Does the £50,000 limit apply to my account or to me as a person?

To you as a person. If you have £30,000 in Premium Bonds via NS&I directly and inherit £25,000 of Premium Bonds from a relative, you would be over the £50,000 limit and would need to either gift the excess (it cannot be added to your holding) or withdraw the excess to your bank account. The inheritance route specifically can be complex; check NS&I’s bereavement process.

The Savvy Investor’s take

Premium Bonds at 3.8% are better than they were at 3.3%, but the headline rate alone is the wrong frame for assessing them. Two things matter more. First, the prize fund rate is an average and most savers earn less than the average; that gap is wider the smaller the holding. Second, the tax-free feature matters most to savers who would otherwise pay income tax on their savings interest, which means higher and additional-rate taxpayers who have used their Personal Savings Allowance and their ISA allowance.

For most other savers, the best easy-access accounts at 4.51% and the best one-year fixes at around 4.6% deliver a higher reliable return. The cash ISA route remains the cleanest tax-free option for any saver with available ISA allowance. Premium Bonds at 3.8% have a legitimate place in a portfolio, but it is a narrower place than the headline number suggests.

The wider context is worth mentioning. NS&I has cut the prize fund rate twice and now raised it once in the past nine months. The product’s rate is responsive to NS&I’s funding target rather than to broader market conditions.
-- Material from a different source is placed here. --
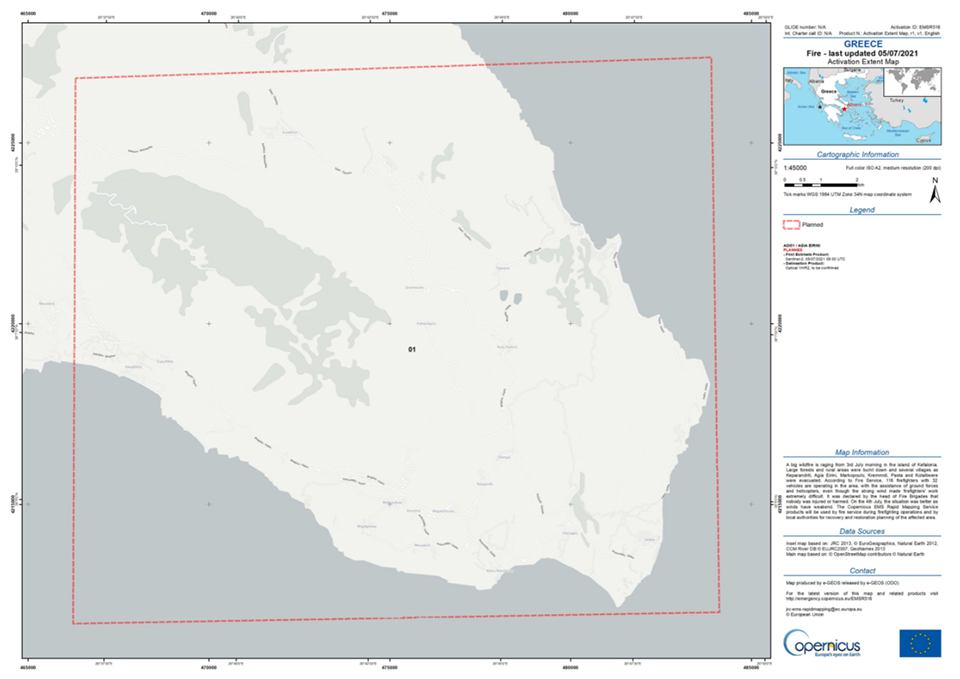Image resolution: width=960 pixels, height=679 pixels.
Task: Click the Fire last updated 05/07/2021 text
Action: pos(861,54)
Anyone holding Premium Bonds as a long-term store of savings should expect more rate movements over the next year as NS&I calibrates inflows. The product is a useful diversifier in the savings part of a portfolio; treating it as a stable income vehicle is a misreading of how it works.
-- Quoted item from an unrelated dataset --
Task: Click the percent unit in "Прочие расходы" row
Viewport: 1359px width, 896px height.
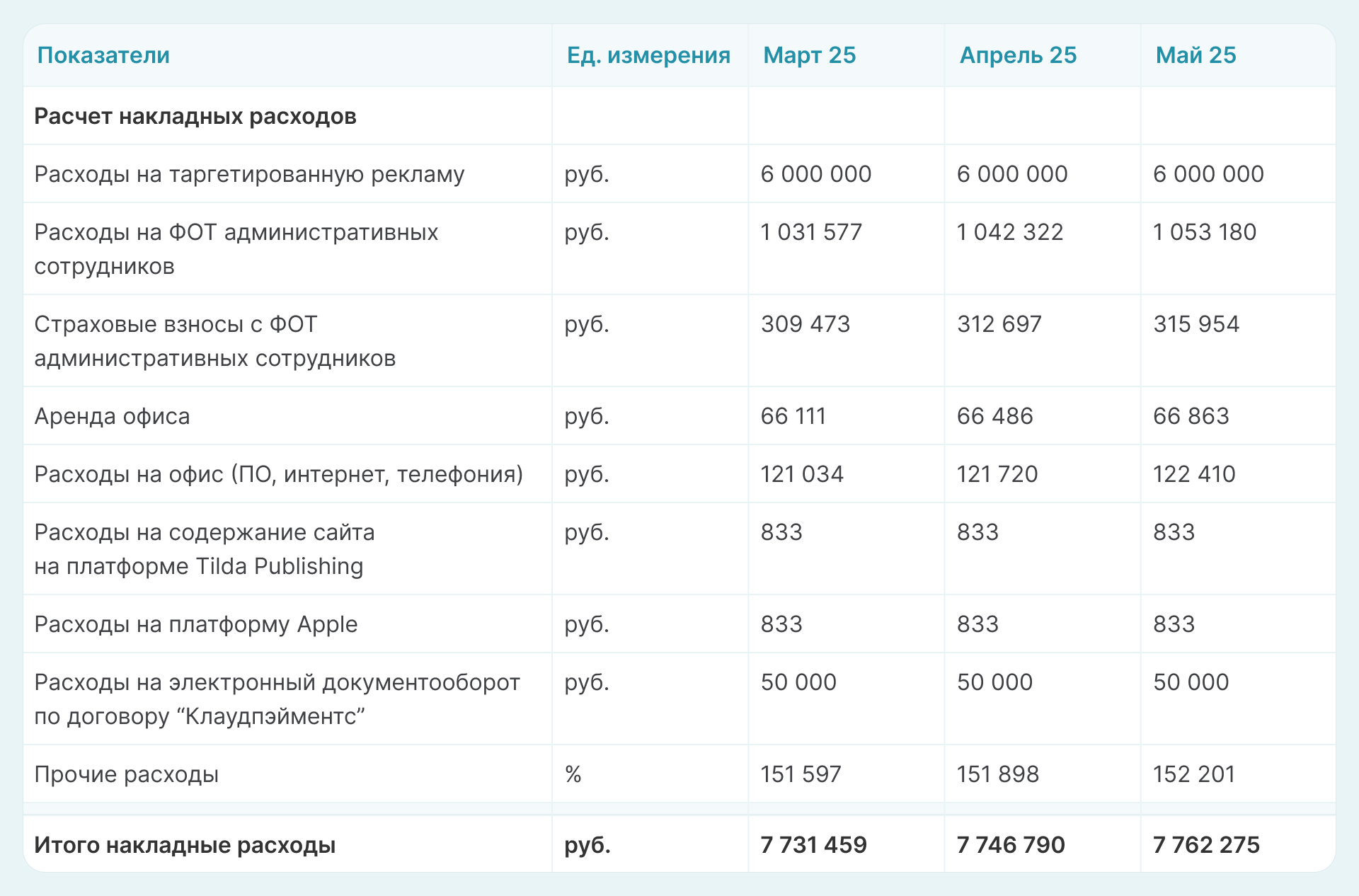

One last observation about the 14 May announcement as a whole. NS&I raising five product rates simultaneously is unusual and worth noting in its own right. It signals that the April cut overshot, that the 2026/27 Net Financing target needs the deposits, and that the Treasury is happy to compete on tax-free wrappers in particular. For savers who hold money across multiple NS&I products, the simplest action this month is to check whether each holding is now in the right wrapper: a saver with money in Direct Saver and unused ISA allowance, for example, has a 35 basis point uplift available by moving to the Direct ISA, with no change in counterparty risk.

Information, not advice. This article describes the Premium Bonds prize fund rate change announced by NS&I on 14 May 2026 and compares the product with other savings options as of the same date. It does not take account of any reader’s personal circumstances and is not regulated financial advice. Savvy Investor Guide is not authorised or regulated by the Financial Conduct Authority. Rates quoted are current at the time of writing and are subject to change. Where a regulated decision is involved, consult a qualified, FCA-authorised adviser. For free, government-backed guidance, contact MoneyHelper.